Comment of the Day: Still Longing for the Commercial Companionship of Days Gone By

COMMENT OF THE DAY: STILL LONGING FOR THE COMMERCIAL COMPANIONSHIP OF DAYS GONE BY freeway-billboards-old“I miss the billboards of my youth. I grew up in a world where the freeways were surrounded by them, and never thought much about it. Now that they are almost all gone, I realize they gave the city character. I don’t understand the hate for them.” [Memebag, commenting on Comment of the Day: What Keeps Houston Billboards Standing Tall] Illustration: Lulu

10 Comment

  • Looking at billboards is a lot better than looking at all the other junk that fills freeway corridors in this town.

  • Obviously you weren’t old enough to really appreciate how ugly they were.

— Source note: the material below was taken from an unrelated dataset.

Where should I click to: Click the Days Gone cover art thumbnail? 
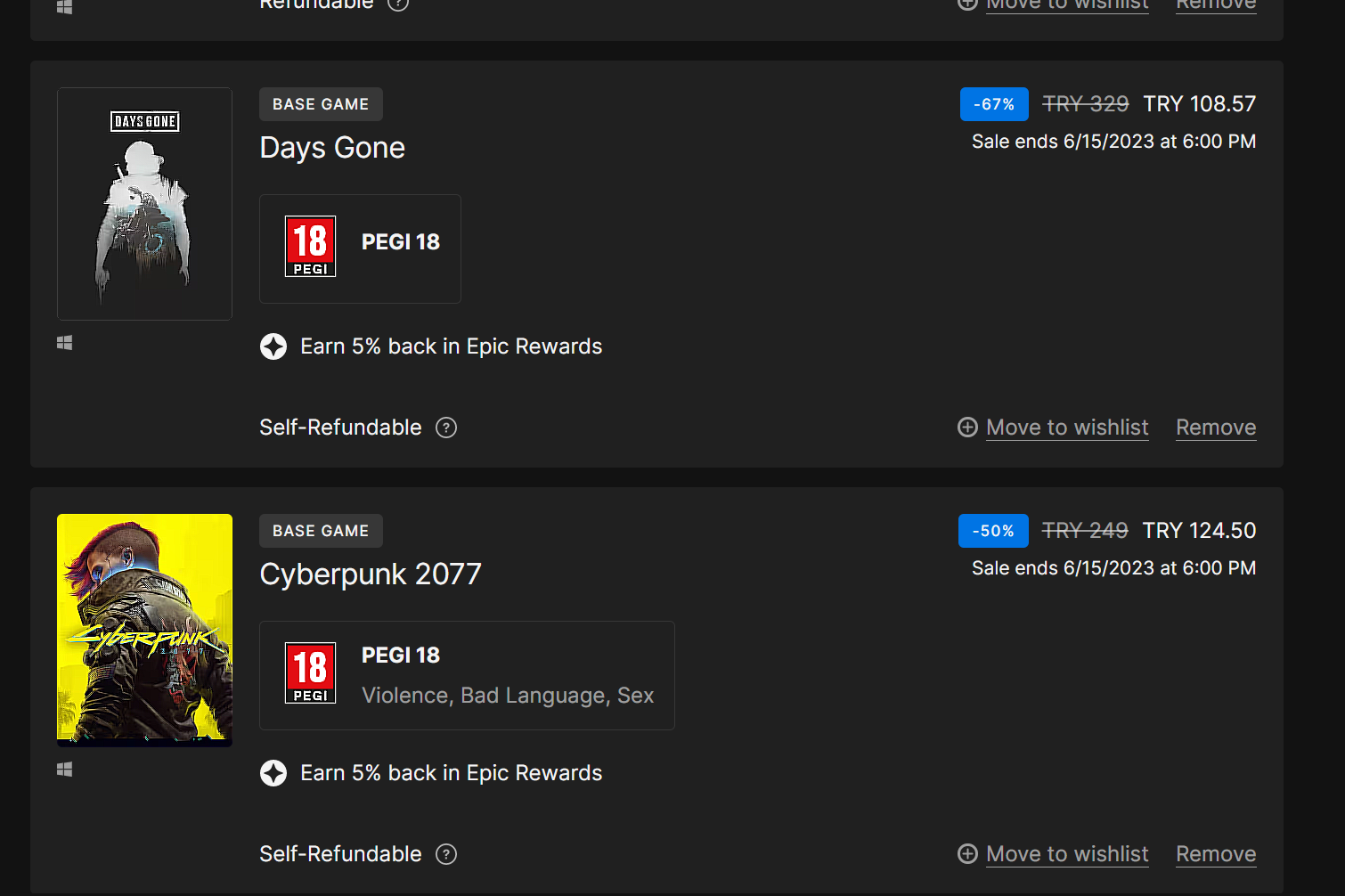(x=144, y=204)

They were stacked on top of each other, often poorly maintained, and in Houston, a bit of a hazard in a hurricane. They were distracting to drivers,and in a city as beauty-challenged as Houston, just one more wart.

  • It is pretty easy to understand. Billboards are ugly.

  • If only we could do away with all of the strip malls that line the freeway.

  • how much worse would Houston look if there were billboards in smartly placed locations? There are quite a few billboards along 59 inside the loop, but to me, they don’t distract from the, erm, beauty of the area. For instance, the billboards don’t distract me at all from the hooters sign, or the twin peaks sign, or the 5 shell stations, and numerous strip centers that dot the landscape. The lovely parking lot of discount tire is hardly impacted by the sight of the billboards, and certainly the impeccably styled apartments at 3131 swfwy are not impacted by a big rotating piano a scant few feet away.
    would the vast expansive serenity of 2 whole football fields of katy freeway really be disrupted if there were a billboard in the best buy parking lot?
    but then there’s a billboard at valesco and the gulf freeway that really impacts the sight of downtown as you are driving in. and not like the pierce elevated is long for this world, but there’s a billboard right across the freeway from a church. and there’s one on 59 near the 288 interchange.
    some signs are okay, and should be allowed in the right place, smartly placed, and maybe the better solution than just banning them outright would have been to enact an ordinance that stated if a structure was going to be built over x feet tall adjacent to a freeway and over 51% of the income for that structure was going to be made from billboards, then you have to pay the city to lease the air space for 10 years at a time. the cities debt problems would be a thing of the past.

  • When I was a kid, I lived in dry Brazoria County. From time to time my parents and I would drive to Houston. One thing that really stands out in my memory was all the giant billboards for distilled spirits. It seemed very exotic in a “den of iniquity” sort of way. This would have been late-60s-early-70s.

  • I don’t miss most of the billboards, but I do miss the giant cockroach of Holder’s Pest Control.

  • @marmer: I also remember the liquor billboards most clearly. We were a teetotalling family and the billboards hightened the sense that we were surrounded by wicked people.
    Beauty is subjective to some degree. I find beauty in chaos and complexity. The jumble of competing advertising messages found in pre-Tinsley Houston could be beautiful if you let go of your desire for order and simplicity.

  • It’s not just Houston – Bangkok has them all over – one twice and large and 1,000s a quarter of the size.

  • The city doesn’t make money off freeway scenery and all of our roads are going to end up being wider than the Mississippi in 10yrs time so you won’t even be able to notice anything past the freeway frontage anyhow. It’d probably take me a couple months to know the difference if they installed one continuous LED screen down the side of I10 between Downtown and HWY6.